Tefo Tefo
MASERU — Local advocates are illegally appearing in court by faking attorneys’ signatures to give the impression they have instructions, a Law Society conference heard on Friday.
Attorneys told the conference that there was now general lawlessness in the legal sector.
Advocates, the angry attorneys said, were forging their signatures so they could appear in court.
At times the advocates just appear in court without instructions from the attorneys, the conference heard.
In April this year the Sunday Express was the first paper to reveal that advocates were either faking attorneys’ signatures or appearing in court without instructions at all.
It is illegal for an advocate to appear in court without instructions from an attorney.
According to the law, an advocate should not receive instructions or payments from the client directly.
Instead they get instructions from the attorney who then pays them when the client has paid.
But, as the conference heard on Friday, advocates have been breaking this law for some time now.

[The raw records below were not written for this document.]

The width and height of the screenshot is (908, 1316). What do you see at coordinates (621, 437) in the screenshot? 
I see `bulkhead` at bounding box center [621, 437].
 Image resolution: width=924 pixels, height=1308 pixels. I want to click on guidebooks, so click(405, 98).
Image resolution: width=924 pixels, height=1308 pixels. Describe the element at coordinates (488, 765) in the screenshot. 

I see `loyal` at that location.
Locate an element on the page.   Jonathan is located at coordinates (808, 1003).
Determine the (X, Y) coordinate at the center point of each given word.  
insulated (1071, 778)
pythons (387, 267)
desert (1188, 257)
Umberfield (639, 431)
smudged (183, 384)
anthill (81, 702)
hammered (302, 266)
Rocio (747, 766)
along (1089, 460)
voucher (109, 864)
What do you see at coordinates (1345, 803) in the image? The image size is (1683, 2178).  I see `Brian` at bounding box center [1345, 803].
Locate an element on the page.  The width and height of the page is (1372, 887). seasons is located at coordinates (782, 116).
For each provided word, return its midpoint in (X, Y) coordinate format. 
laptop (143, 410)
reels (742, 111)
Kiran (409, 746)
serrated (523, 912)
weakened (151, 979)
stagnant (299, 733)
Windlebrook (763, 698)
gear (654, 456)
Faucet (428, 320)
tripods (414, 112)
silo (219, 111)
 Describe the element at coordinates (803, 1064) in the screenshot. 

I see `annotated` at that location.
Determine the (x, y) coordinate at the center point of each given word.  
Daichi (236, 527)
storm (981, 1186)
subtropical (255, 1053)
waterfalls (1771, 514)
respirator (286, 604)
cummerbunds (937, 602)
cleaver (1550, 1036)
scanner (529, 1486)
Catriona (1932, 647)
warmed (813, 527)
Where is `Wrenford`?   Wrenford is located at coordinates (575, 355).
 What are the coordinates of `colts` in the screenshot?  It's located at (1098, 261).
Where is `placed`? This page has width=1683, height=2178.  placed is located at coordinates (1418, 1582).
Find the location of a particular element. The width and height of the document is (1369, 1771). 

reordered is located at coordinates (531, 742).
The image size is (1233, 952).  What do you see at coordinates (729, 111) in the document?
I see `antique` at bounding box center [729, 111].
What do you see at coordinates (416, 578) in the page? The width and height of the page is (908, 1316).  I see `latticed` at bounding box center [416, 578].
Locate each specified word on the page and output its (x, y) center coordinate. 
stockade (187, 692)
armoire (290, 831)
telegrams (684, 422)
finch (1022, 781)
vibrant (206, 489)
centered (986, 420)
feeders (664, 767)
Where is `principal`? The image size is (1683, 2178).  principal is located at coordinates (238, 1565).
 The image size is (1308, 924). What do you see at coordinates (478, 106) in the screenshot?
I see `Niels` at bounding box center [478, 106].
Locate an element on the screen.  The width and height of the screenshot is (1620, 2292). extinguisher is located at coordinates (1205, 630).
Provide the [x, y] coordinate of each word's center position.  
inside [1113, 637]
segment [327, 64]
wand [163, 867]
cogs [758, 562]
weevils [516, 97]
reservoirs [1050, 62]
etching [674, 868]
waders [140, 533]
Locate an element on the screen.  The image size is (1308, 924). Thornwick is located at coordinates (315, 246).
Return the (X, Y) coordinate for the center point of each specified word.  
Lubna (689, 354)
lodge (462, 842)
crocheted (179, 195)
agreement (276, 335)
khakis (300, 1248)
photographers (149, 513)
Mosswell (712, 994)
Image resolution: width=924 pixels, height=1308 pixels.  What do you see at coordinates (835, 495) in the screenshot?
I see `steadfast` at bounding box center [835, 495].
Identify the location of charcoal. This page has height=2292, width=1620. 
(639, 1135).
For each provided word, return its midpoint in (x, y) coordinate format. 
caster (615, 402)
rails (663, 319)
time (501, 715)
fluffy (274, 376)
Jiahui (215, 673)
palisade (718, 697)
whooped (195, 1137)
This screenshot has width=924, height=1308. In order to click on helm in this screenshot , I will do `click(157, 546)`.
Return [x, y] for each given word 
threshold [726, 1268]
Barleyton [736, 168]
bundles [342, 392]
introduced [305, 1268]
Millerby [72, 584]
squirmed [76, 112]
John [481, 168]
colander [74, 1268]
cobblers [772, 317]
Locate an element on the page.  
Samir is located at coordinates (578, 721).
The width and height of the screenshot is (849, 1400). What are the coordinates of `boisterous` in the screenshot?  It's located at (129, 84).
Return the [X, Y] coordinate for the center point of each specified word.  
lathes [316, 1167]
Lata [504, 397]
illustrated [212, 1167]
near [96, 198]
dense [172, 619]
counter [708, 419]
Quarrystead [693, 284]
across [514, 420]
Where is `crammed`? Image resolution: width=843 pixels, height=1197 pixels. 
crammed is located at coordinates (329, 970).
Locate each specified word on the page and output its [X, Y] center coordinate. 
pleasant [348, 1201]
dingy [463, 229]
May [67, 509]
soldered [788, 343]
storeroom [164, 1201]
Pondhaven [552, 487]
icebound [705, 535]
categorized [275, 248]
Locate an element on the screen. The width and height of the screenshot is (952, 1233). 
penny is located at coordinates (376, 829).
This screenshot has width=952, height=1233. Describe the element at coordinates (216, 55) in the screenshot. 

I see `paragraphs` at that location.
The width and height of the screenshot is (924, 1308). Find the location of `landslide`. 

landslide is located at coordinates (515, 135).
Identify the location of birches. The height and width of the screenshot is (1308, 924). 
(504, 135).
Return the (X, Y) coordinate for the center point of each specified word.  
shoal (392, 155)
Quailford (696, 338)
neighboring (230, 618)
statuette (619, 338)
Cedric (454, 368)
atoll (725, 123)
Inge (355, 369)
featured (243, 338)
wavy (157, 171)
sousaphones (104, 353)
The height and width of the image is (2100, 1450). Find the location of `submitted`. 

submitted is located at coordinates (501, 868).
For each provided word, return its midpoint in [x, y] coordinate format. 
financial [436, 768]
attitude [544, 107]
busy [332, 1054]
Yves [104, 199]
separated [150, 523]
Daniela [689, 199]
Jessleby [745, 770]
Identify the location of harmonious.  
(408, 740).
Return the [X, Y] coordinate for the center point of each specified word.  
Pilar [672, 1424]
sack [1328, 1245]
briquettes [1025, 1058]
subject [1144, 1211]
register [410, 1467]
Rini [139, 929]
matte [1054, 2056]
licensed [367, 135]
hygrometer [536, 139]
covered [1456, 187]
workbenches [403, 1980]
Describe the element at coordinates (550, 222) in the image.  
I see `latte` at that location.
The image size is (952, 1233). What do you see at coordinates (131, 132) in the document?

An advocate has to write a series of examinations before they become an attorney.
First to admit this problem at the conference was advocate Zwelakhe Mda, who retained his position as Law Society president by a one-vote margin.
“They should not collect money (legal fees) directly from clients,” Mda said.
He said advocates manipulated the system by consulting the attorneys only to secure the attorneys’ signatures so that the court papers could appear as if advocates were instructed by the attorneys.
Mda said most advocates were practising illegally.
That admission opened the floodgates for bitter complaints from the attorneys present at the conference.
“One does not just become an attorney,” said prominent attorney Haae Phoofolo.
“He has to qualify.”
“Sometimes those papers which bear our forged signatures are not well prepared,” he added.
“This impacts badly on the reputation of someone whose signature appears on such papers.”
Moshoeshoe Mokaloba, an attorney, said the forgery of signatures was common among lawyers who were new in the legal profession.
His statement angered the young lawyers who were sitting in the public gallery at the High Court where the meeting was held.
They murmured in disapproval of Mokaloba’s observation.
Salemane Phafane, a senior advocate, said almost every advocate in Lesotho was cheating the system.
“Almost every advocate in this country is practising illegally,” he said.
“It has been the practice for a long time and I think it requires attention.”
An advocate who appears in court without instructions from an attorney could be struck off the lawyers’ register. Forging a colleague’s signature is equally serious professional misconduct.
But attorneys say although this practice has been happening for years the last time an advocate was punished for that misconduct was in 1977.